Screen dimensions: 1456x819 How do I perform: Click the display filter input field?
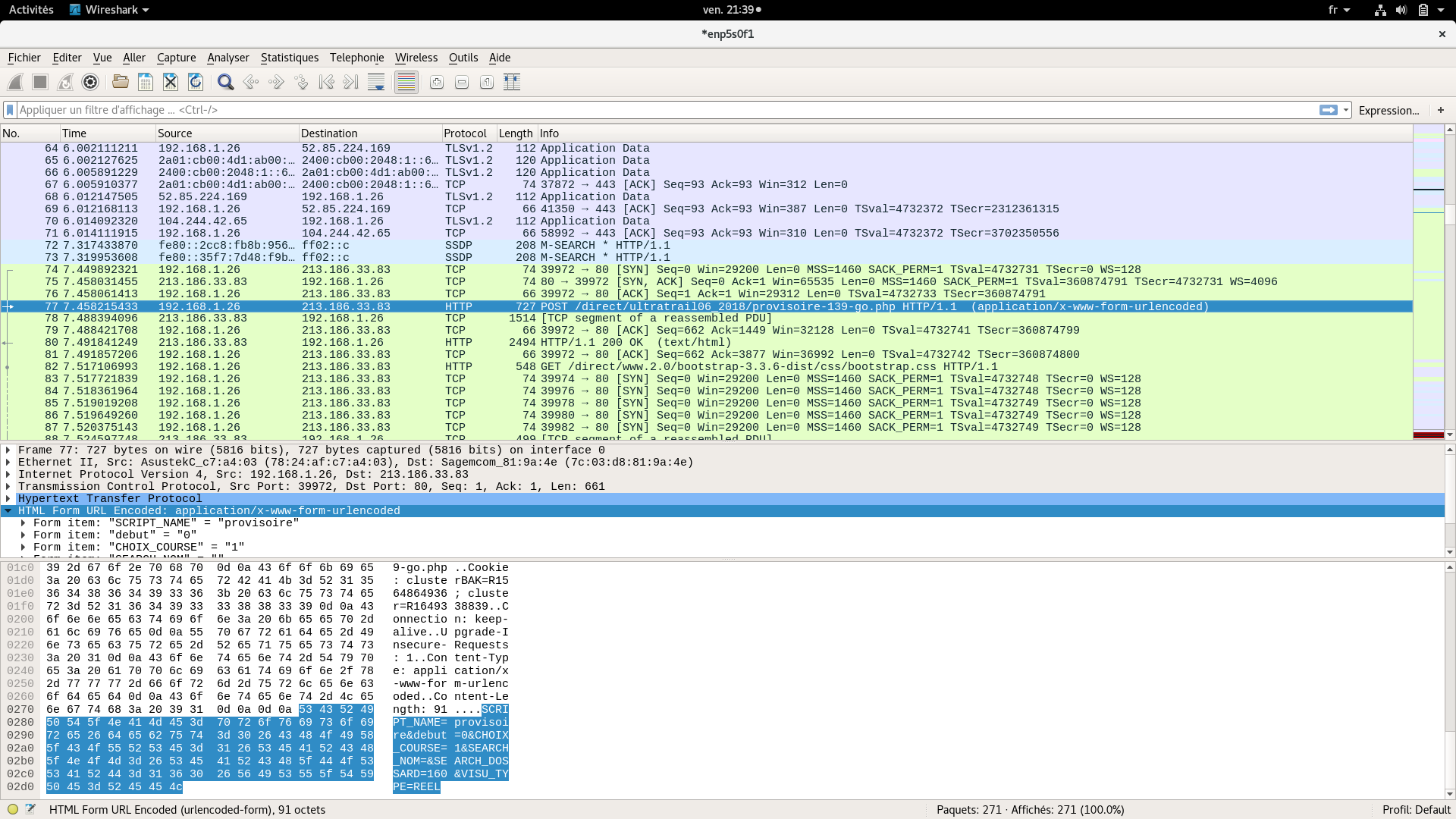[x=660, y=110]
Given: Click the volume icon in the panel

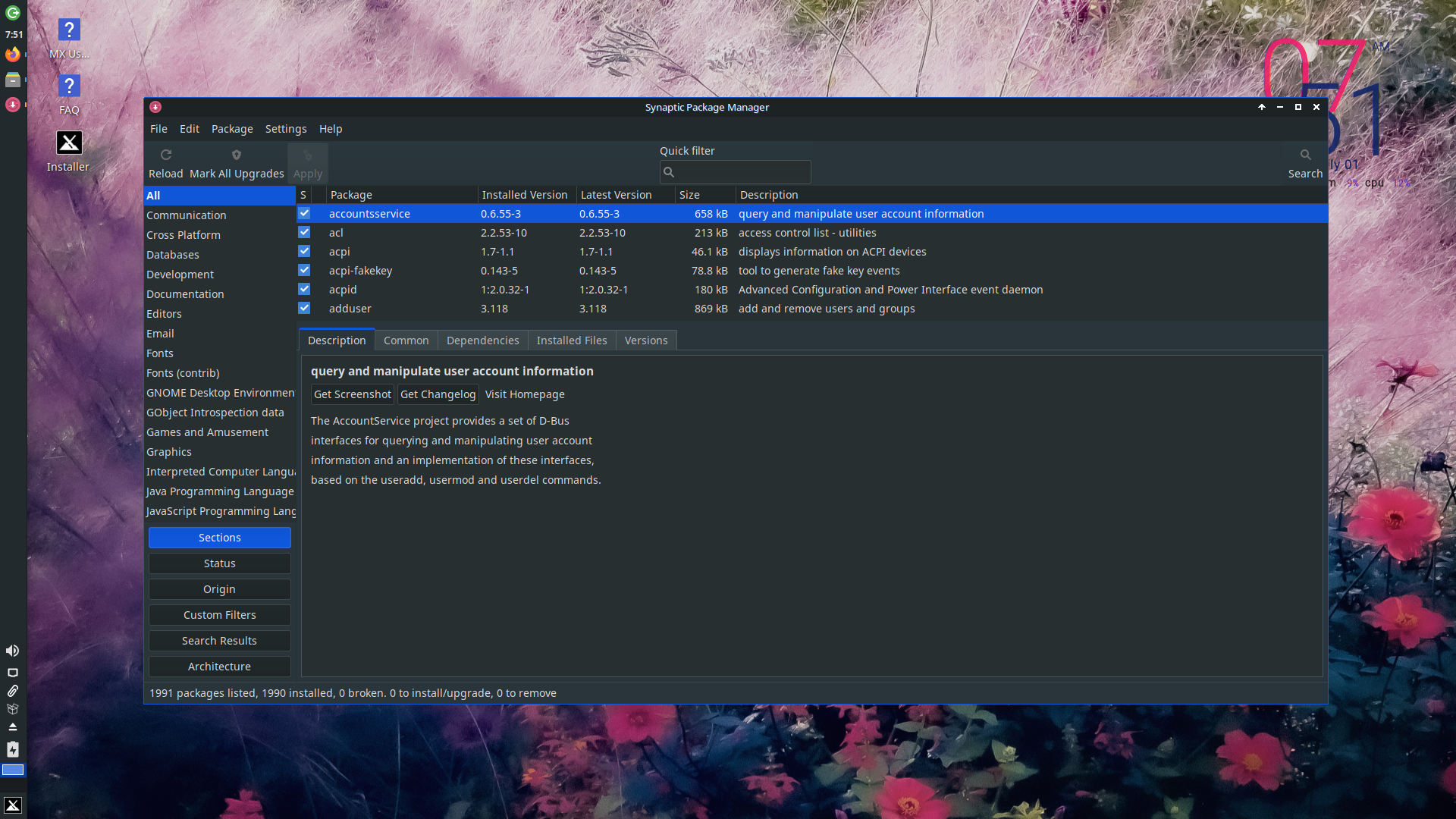Looking at the screenshot, I should [13, 651].
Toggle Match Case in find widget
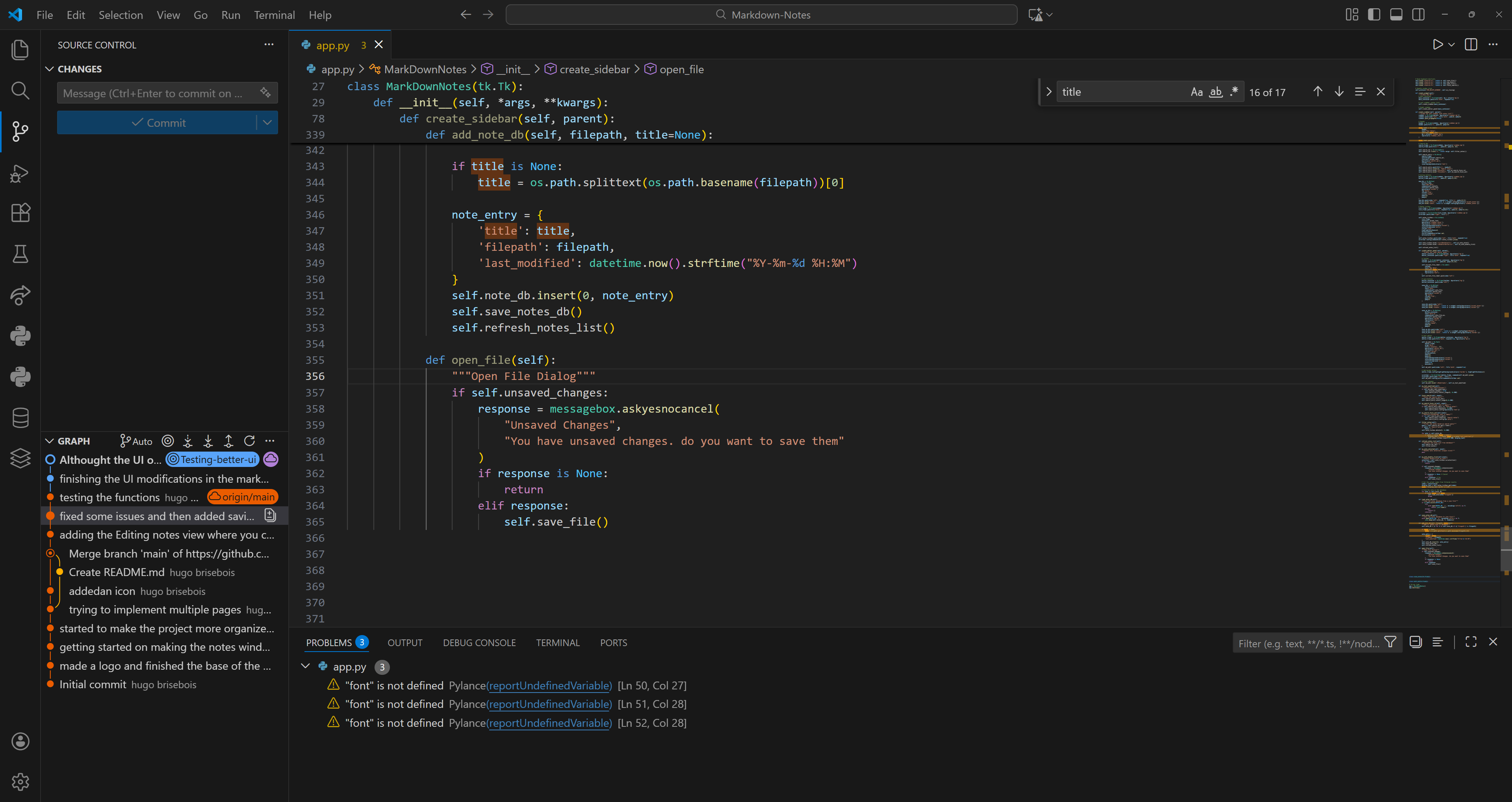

▶ [Action item]:
Each entry above should be returned exactly as written, minus its pictures.

▶ [Your solution]:
Screen dimensions: 1456x819 How do I perform: Click the display filter input field?
[x=660, y=110]
Given: Click the volume icon in the panel

Looking at the screenshot, I should [13, 651].
Toggle Match Case in find widget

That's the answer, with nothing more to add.